Through the Academic Lens – Professor Mike Wright

Image courtesy of Professor Mike Wright

Interview with Professor Mike Wright

Professor Mike Wright is the Professor of Entrepreneurship at Imperial College Business School and the Director of the Centre for Management Buy-out Research. Prof. Wright’s passion for the family business field started with his expertise in management buyouts. Tharawat magazine interviews Professor Mike Wright telling us why he had passion to the family business field.

How did you come to join the family business field?

I have a varied background but my interest sprang from my work in management buyouts. I lead a center for management buyout research, which is all about looking at firms handing businesses over to their management. There are various forms of management buyouts, and one of the most important forms is management buyout in family businesses. This can occur in a situation, in which a family doesn’t have obvious successors, the family doesn’t want the business to become part of a larger organisation, or the family doesn’t want the business to fail. Management buyouts allow the family to address these concerns by selling the company to the non-family management team.

This was an area of interest for me because much of the interest in the management buyout area has been focused on either taking a company private, or in getting rid of a division in a large group. But when we look at the data, there are vast swathes, not just in the UK but worldwide, in which family business sell to the management. This was an area that hadn’t been thoroughly explored, and it raised some questions such as: Why are families engaging in management buyouts? What kind of form does it take? Does a family still remain involved in the business? What are the reasons for a family to take these steps? What kind of social factors rather than economic or financial factors influence it? What happens to the performance of the business after the buyout?

All in all, I can say that I didn’t enter the field deliberately, but was rather lead to it through these questions that arose through my work in management buyouts.

What is the most pertinent question that needs to be answered in family business management buyout research?

I think that it is crucial to fully understand what happens to the business after it is sold to the management. Is the management competent enough to run it? Are they going to run it as the family did? Or is it going to be a transition period where they achieve a short-term goal in the business before selling it? Should the family want to keep the essence of the business alive, what is the extent to which the family stays involved in the business?

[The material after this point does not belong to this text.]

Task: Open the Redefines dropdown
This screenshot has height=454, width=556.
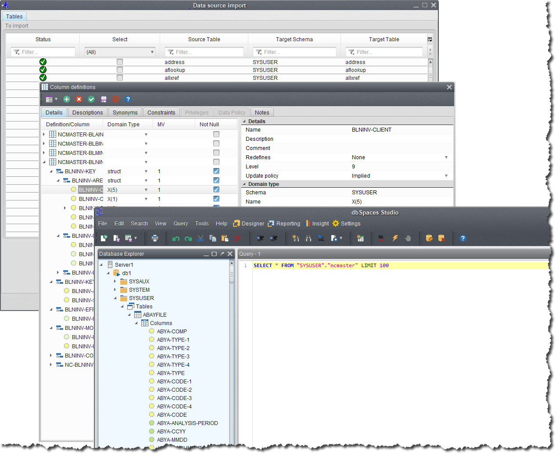Action: click(x=446, y=157)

One of the things we find in management buyouts is that as the founder or family sells the business and pulls out of the operations, the business often suffers because only the founding family truly knows how to run it successfully, at which point they have to come back in order to rescue the business. This shows that if you don’t put in place the proper mechanisms, the business will either lose its independence or fail completely. I find this is particularly sensitive in continental Europe, since there are many cases of private equity buyouts, in which case, the private equity firm wants to get out in 3-5 years. In these instances, what happens afterwards? It is this kind of long-term effect of management buyout that needs greater understanding.

These days, we see the increasing phenomenon of secondary buyouts taking place, which is basically when the first private equity firm exits and another one comes in, and this is a way of sustaining the independent business over a longer term. So if one is worried from a family point of view about the longevity of the business, this is a way in which you can maintain that, so many family businesses prefer this kind of operation. Once again, this all goes back to better understanding how to sustain the ex-family business.

A management buyout is almost like creating a new type of family business because it is like having a new family coming in. This way of thinking is an angle that is interesting in that you don’t think of succession as just happening within the same family, but as a succession to the creation of a new family. Consequently, you can think of this not as an end of a story, but a reinvigoration of the story.

How would you assess the relationship between academia and practice? Are they sufficiently reaching out to each other?

I think that this relationship is actually stronger in the family business field compared to other fields. I believe that this is partly because much of the family business research began as a quasi-consulting activity for family firms. On the other hand, from an academic point of view, family business research sometimes seemed a bit weak and lacking in pure academic bases. Now that the research has gone beyond this initial phase and become more rigorous, the risk of losing the contact between the research and the families becomes greater. While I personally don’t think that this connection has been broken, I think there is still some tension that needs to be managed better.

I think there are lots of opportunities for growth in the field because there is a strong link to build upon. As researchers, we shouldn’t lose sight of not only what we can feed back to the family business community, but also what we can learn from them. This is a classic problem I have with students and junior faculty when it comes to their research. Ultimately, their goal is to get published in the “top” journals, and to achieve this, they focus on the relevant literature based upon which they write their papers. By not interviewing family firms and speaking directly with them, they can potentially miss out on interesting questions or concerns that have not yet been addressed in academia.

Ronald Coase, a Nobel Prize winner of Economics, once said that when he worked in industry, he came across questions that were obvious in practice but that had never been explored through research. Based on these questions, he wrote his Nobel Prize winning paper. It is short-sighted to focus so much on getting published in pinnacle journals and lose sight of the interaction between research and real world application, because by spotting problems that are tangible for practitioners and finding the mismatch with corresponding academic literature, one might find oneself recognised quite naturally. In the family business field, there is a willingness of family practitioners to engage with academia, and that can be a great advantage to further the research.